**REQUIRED WORK**
• 1. Transcribe the part of the excerpt about Martin J. Tobin that opens with the words containing "Dr. Martin J." and closes with "pressure (CROP) index.".
• 2. According to the excerpt about Martin J. Tobin, what was the rapid shallow breathing index initially called?

**EXCERPT TO READ**
Tobin is a pulmonologist at Edward Hines Jr. Veterans Administration Hospital and Loyola University Medical Center near Chicago.

Dr. Martin J. Tobin (MB BCh BAO 1975) is the recipient of the 2022 UCD Alumni Award in Research, Innovation and Impact

===Rapid shallow breathing index===

In 1991, Tobin and Karl L. Yang published a study that described two new indices, the rapid shallow breathing index (RSBI) – initially known as the Yang Tobin Index (Y/T) – and the compliance, respiratory rate, oxygenation, and maximal inspiratory pressure (CROP) index.

===State v. Chauvin===

In April 2021, Tobin was an expert witness for the prosecution at State v. Chauvin, the criminal trial against former police officer Derek Chauvin, who murdered George Floyd in Minneapolis in May 2020. Tobin testified that Floyd's immediate cause of death was low levels of oxygen resulting from three factors: being held in a semi-prone position on a paved street, the pressure of Officer Chauvin's knee and body on his neck and back, and his handcuffed left hand being pressed into his back.

Tobin stated, the knee on Floyd’s neck was compressing his hypopharynx. Tobin testified that the hypopharynx is very important but extremely small to breathe through, has no cartilage around it, which makes it vulnerable to occlusion. Tobin indicated positions in which Chauvin compressed Floyd's hypopharynx, exerting greater force on it. Tobin testified he can calculate the amount of the force, narrowing in the space that people breathe through and difficulty of breathing.

Exhibit named ‘Effect of Airway narrowing on Patient Effort to Breathe’ was presented.  Exhibit contained the plot with efforts to breathe/ΔP outlet-inlet (Pa) on vertical axis, flow rate (L/min) on the horizontal axis and curves for different percentage of airway narrowing. Tobin explained that 60% narrowing produces no noticeable effect on breathing, it is only at 85% narrowing the curve abruptly takes off.  Tobin testified the plot reflected physiological experiment.  He said: ‘This is the science behind that plot.’

As footnote indicated, the plot was extracted from the article ‘Tracheal stenosis: a flow dynamics study’ by  Mark Brouns, Santhosh T. Jayaraju, Chris Lacor, Johan De Mey, Marc Noppen, Walter Vincken, and Sylvia Verbanck, Journal of Applied Physiology 102: 1178– 1184, 2007. The authors of the article search for a way to detect tracheal stenosis on the early stage. They made computer simulation by artificially inserting tracheal stenosis into a realistic three-dimensional upper airway model derived from multislice computed tomography images of healthy men. They assessed flow patterns and pressure drops over tracheal stenosis in such artificial model. No experiment was held, no narrowing of the hypopharynx was considered in the article.

**ENTRIES PROVIDED**
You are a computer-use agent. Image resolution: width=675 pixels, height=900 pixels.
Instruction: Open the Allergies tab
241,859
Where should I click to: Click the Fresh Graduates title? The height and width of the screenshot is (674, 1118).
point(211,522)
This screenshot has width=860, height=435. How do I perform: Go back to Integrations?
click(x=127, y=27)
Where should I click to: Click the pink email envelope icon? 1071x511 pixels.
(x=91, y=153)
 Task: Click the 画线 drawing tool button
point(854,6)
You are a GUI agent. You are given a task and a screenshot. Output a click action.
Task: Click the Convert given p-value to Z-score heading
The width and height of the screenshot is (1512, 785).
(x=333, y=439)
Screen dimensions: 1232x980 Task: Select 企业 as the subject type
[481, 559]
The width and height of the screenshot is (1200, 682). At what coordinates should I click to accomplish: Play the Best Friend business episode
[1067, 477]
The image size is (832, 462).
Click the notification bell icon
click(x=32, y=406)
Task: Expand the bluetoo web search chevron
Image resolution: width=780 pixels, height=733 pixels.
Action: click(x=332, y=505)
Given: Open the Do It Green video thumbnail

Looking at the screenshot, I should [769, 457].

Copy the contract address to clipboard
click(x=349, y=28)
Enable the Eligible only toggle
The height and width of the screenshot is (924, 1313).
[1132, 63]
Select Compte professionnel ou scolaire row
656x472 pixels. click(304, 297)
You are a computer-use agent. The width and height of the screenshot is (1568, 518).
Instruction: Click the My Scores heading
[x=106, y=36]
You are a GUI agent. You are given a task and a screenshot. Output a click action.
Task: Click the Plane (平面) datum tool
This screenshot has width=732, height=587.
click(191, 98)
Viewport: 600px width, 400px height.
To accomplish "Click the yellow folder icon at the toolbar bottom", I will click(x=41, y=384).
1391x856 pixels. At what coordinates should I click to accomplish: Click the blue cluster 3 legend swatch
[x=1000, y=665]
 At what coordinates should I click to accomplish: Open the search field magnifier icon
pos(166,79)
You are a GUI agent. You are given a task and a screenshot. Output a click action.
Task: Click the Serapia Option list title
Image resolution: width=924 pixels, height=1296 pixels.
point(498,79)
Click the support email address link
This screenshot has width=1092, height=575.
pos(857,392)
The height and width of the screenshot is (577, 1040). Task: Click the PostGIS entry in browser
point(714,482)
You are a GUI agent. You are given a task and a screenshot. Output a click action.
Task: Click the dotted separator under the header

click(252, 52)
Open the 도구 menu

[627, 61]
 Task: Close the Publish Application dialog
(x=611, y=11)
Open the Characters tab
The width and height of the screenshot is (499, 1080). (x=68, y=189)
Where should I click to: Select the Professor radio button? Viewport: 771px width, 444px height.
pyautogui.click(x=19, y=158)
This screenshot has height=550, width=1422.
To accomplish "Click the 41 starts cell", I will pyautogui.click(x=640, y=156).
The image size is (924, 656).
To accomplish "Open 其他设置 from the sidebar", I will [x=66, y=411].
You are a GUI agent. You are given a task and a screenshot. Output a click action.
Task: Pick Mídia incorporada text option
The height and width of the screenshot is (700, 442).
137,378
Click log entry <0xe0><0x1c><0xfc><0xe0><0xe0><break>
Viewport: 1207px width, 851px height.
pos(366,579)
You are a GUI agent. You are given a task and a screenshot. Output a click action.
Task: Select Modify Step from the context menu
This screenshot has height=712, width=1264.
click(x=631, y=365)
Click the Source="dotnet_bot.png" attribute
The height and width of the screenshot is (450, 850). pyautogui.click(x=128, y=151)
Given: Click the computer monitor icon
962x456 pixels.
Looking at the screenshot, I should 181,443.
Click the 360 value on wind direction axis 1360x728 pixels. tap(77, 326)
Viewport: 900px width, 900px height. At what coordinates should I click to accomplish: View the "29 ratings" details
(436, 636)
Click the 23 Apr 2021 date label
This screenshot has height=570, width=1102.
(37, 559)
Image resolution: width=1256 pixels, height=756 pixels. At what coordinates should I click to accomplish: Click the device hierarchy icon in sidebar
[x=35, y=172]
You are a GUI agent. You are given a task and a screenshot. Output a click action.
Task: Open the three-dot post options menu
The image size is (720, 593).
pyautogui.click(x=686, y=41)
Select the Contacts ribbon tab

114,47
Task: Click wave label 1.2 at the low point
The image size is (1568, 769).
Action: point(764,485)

**PROBLEM SOLUTIONS**
• 1.
Dr. Martin J. Tobin (MB BCh BAO 1975) is the recipient of the 2022 UCD Alumni Award in Research, Innovation and Impact

===Rapid shallow breathing index===

In 1991, Tobin and Karl L. Yang published a study that described two new indices, the rapid shallow breathing index (RSBI) – initially known as the Yang Tobin Index (Y/T) – and the compliance, respiratory rate, oxygenation, and maximal inspiratory pressure (CROP) index.

• 2. The Yang Tobin Index (Y/T).